進化? リザードマンって進化するの? てか、サイカっていうんだ名前
「華憐、鑑定してみて」
「うん、ちょっと待ってね ……『鑑定』!!」
リザードマンの定義ってなんなのだろう? 人なのか魔物なのか、進化するってことは魔物なのか? ていうか、ザリュさんはハイリザードマンじゃなかった??
「蓮くん、サイカちゃん、リザードマンじゃなくてドラゴニュートって種族になってるよ」
「リザードマンって進化したらハイリザードマンじゃないのか??」
「あー、レン様、サイカは私の子なんだがちょっと特殊でな……」
ザリュさんの話によるとサイカはザリュとザリュの奥さんの竜人族の間にできたハーフらしい、だから進化したらハイリザードマンじゃなくてドラゴニュートになったとか。
てか、ザリュさんの子なのかよ!
「いやー、しかしサイカ、お前はあの人に似て美人だな!」
お父さんと全っぜん似てないけどね! トカゲ顔と人の顔だから親子なのか全然わかんないよ!
「なぁ、リザードマンって魔物なのか? それとも人なの?」
僕は華憐に聞いてみた。
「んー、いろいろややこしいよ、この辺の話、まずこの世界には竜が二種類いるの……」
華憐の話によると、この世界には人になれる竜と竜になれる人がいるらしい、竜人族は後者で人扱い、ちなみに神龍は竜人族。

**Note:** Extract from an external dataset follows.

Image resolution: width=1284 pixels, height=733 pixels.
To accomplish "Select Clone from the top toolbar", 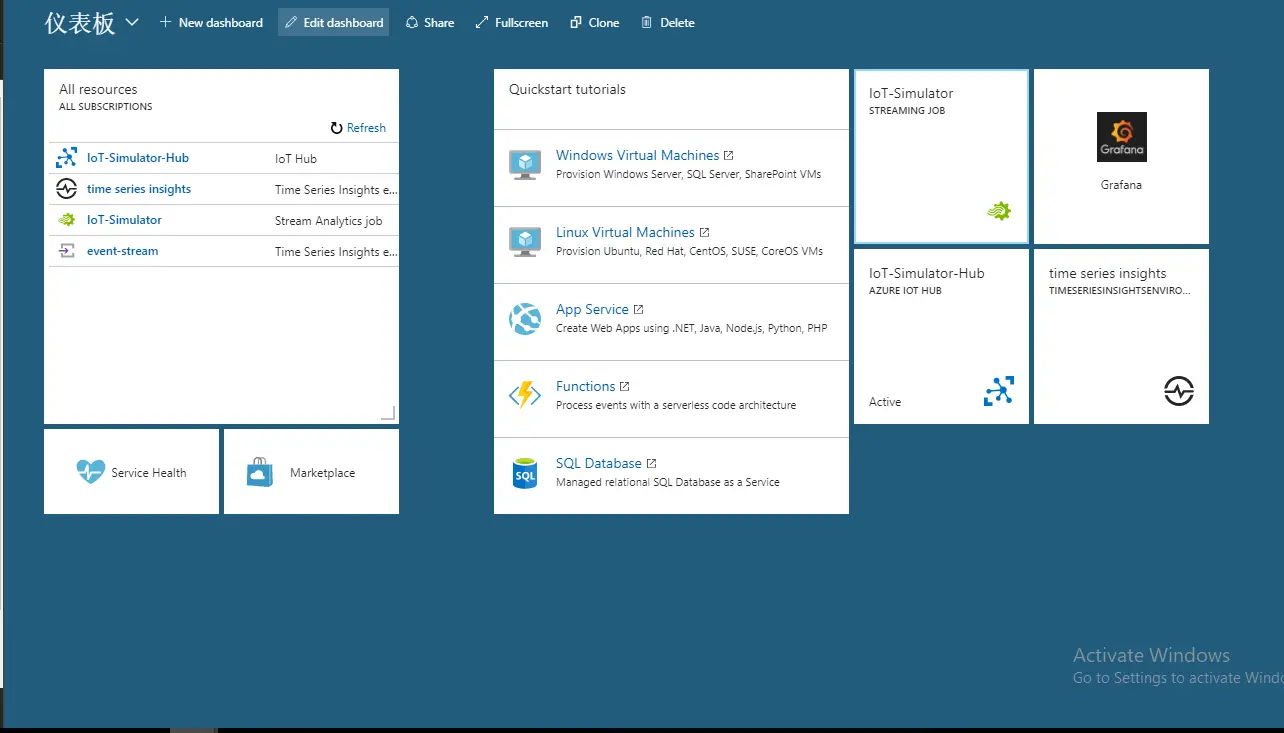I will pyautogui.click(x=594, y=22).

人になれる竜、つまり高度な知識を持つ竜は幻獣種とされ魔物扱い、例はコロッケたち。
リザードマンはその幻獣種の竜と人のハーフで、つまり魔物と人のハーフだから一概にどっちとは言えないらしい、強いていえば両方。
昔々、幻獣種の竜にそれはもう性癖が悪いやつがいて、女とみたら誰でも孕ませる奴がいたらしい、そいつのせいでリザードマンという種族ができたとか。
はた迷惑な奴だなー。
「なるほど、じゃあサイカはかなりのハイブリットということかー」
「なんで、サイカちゃんだけ開花したの?」
「んー、なんか光る蕾見えたんだよ、だから」
「つまり勘ってこと?」
「そう」
ま、人も増えたしこれからも賑やかになっていきそうだなー。
僕は羽を生やしてパタパタさせてるサイカを見ながらそう思った。
今思ったけどリザードマンって寝る時尻尾どうするんだろ?
リザードマンの謎はきっと一生解明されないだろう。